The IOC faced calls to ban Russia from participating in the Rio Olympics. Not surprisingly it let itself down by deciding to pass the decision on to individual Olympic associations. Russia has a long history of state sponsored doping. All the way back to the times it was actively doping athletes in conjunction with the then East Germany. That alone suggests that it will take more than a few months to clear up Russia's predilection for doping its athletes. A total ban shouldn't be seen as punishment but as a chance for Russia to finally clean itself up and allow its athletes to finally do themselves justice.

However, Russia isn't the only country to have institutionally condoned the use of performance enhancing drugs.
The use of human growth hormone and blood doping were pioneered in the United States. China has a history of organised doping. Kenya and Jamaica have had questions asked about their drug testing setups. 
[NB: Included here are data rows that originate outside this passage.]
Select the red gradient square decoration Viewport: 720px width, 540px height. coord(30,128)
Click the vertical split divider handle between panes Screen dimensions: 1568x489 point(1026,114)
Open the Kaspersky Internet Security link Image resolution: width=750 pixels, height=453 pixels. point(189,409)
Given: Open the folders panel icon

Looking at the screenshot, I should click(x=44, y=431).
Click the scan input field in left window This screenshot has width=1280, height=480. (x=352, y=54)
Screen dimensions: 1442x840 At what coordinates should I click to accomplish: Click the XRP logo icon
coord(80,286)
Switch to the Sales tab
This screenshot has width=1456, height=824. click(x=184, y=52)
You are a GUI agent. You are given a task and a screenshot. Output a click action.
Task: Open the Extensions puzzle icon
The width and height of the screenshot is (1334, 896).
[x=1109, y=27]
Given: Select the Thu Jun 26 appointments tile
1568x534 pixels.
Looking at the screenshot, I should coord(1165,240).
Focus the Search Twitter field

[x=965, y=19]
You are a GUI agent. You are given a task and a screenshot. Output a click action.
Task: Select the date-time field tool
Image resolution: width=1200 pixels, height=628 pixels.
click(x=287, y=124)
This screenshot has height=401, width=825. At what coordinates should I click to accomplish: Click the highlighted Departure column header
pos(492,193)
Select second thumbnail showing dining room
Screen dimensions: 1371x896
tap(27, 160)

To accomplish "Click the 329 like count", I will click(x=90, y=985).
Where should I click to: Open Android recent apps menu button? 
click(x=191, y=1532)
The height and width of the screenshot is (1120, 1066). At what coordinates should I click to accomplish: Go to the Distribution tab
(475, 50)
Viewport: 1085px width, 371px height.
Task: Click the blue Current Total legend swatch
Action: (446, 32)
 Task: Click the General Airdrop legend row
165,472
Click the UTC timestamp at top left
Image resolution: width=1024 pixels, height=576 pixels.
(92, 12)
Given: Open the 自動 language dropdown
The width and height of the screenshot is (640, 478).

The IOC has had more than enough reasons to be proactive on the issue of doping in sports. It could certainly do more to fund the research into, and administration of drug testing. It may be time to take responsibility for drugs testing away from hosting nations and compel it to be subcontracted out to an independent body or organisation. The IOC has an obligation to show that it has a zero tolerance policy with regards the use of performance enhancing drugs. It is time to consider adopting a lifetime ban for any athletes found guilty of doping. Until the IOC starts leading the way in the eradication of doping in sports the Olympic Games will embody none of the spirit of the true Olympians of ancient legend.